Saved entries
========================

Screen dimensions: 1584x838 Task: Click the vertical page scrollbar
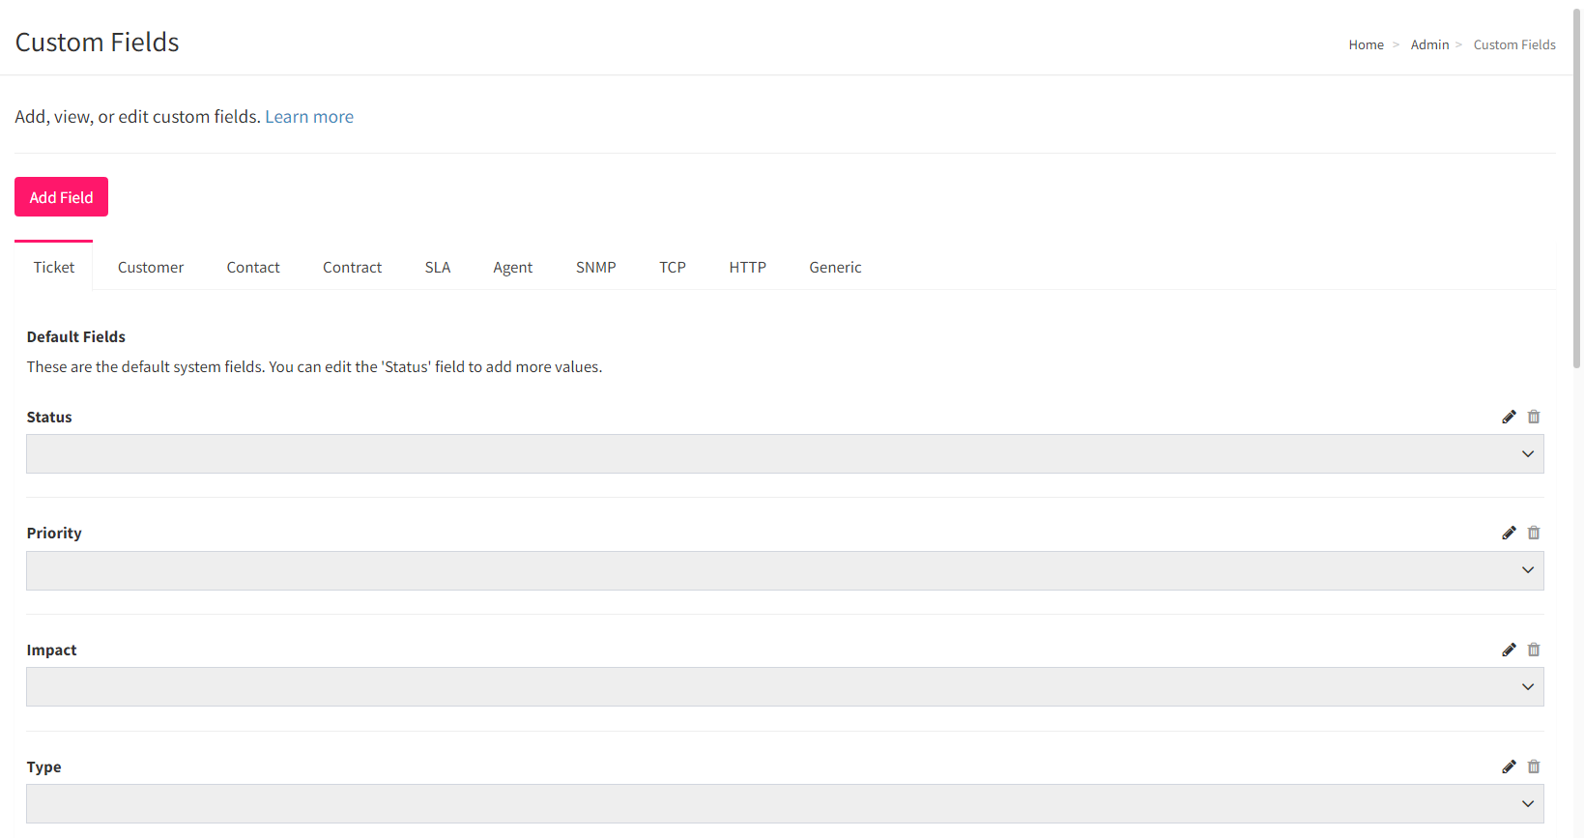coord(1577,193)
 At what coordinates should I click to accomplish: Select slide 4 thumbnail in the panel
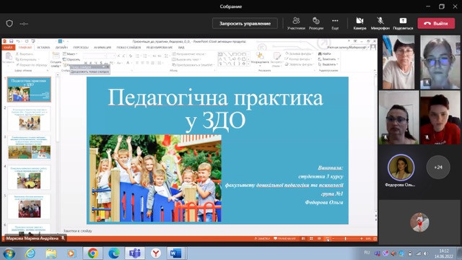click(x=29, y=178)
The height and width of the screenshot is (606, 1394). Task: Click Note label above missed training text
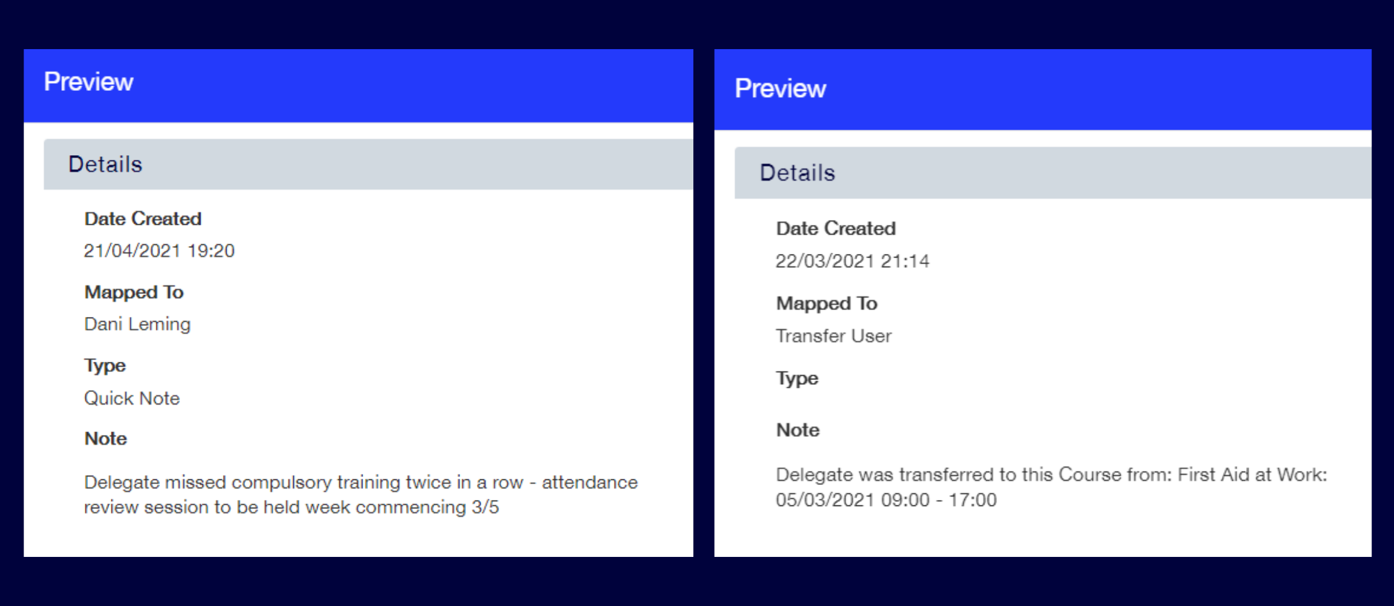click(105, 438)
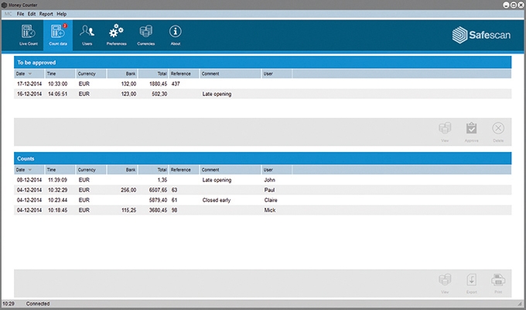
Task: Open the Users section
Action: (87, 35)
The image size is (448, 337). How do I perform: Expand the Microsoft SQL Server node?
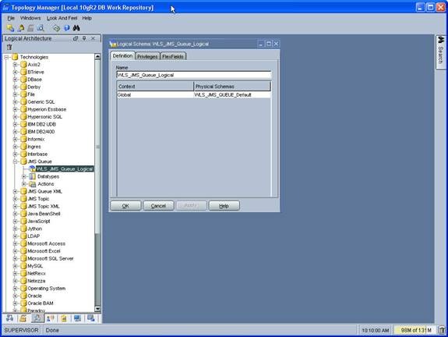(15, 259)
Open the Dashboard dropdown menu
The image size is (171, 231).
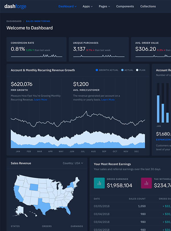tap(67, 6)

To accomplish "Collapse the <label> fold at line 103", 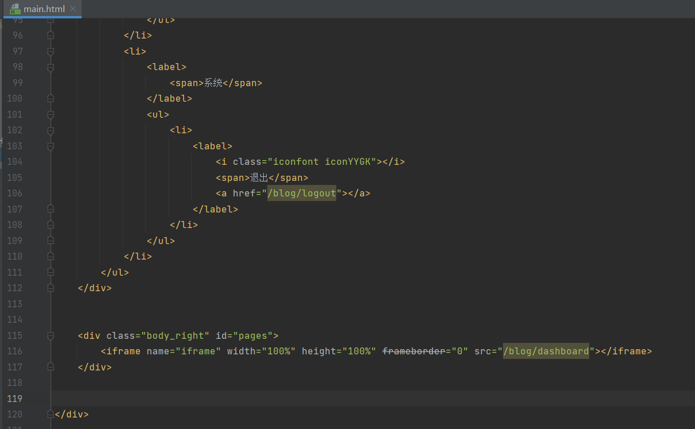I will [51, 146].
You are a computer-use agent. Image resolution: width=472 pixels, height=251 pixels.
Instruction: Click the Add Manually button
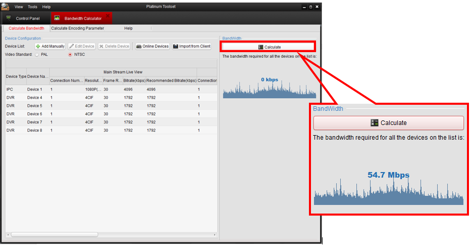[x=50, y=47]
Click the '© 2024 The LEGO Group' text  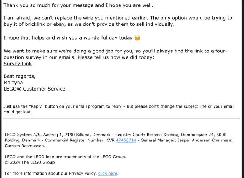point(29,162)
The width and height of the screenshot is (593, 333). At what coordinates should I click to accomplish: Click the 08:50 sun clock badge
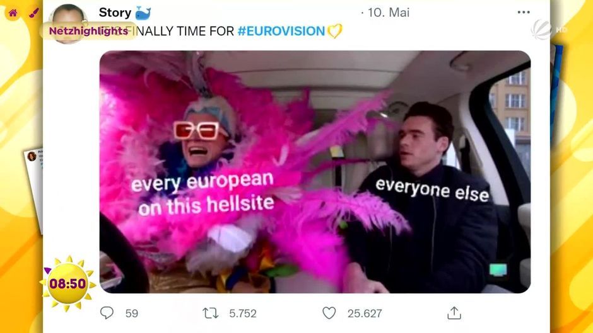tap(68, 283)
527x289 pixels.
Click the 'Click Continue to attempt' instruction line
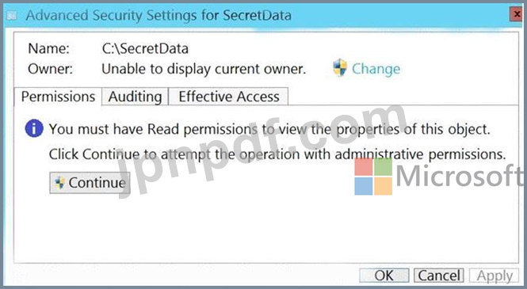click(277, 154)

========================

## Work request
If a line in the data contains the string "pixels", copy it.

## Output for this exercise
You are a computer-use agent. Image resolution: width=472 pixels, height=251 pixels.
527x289 pixels.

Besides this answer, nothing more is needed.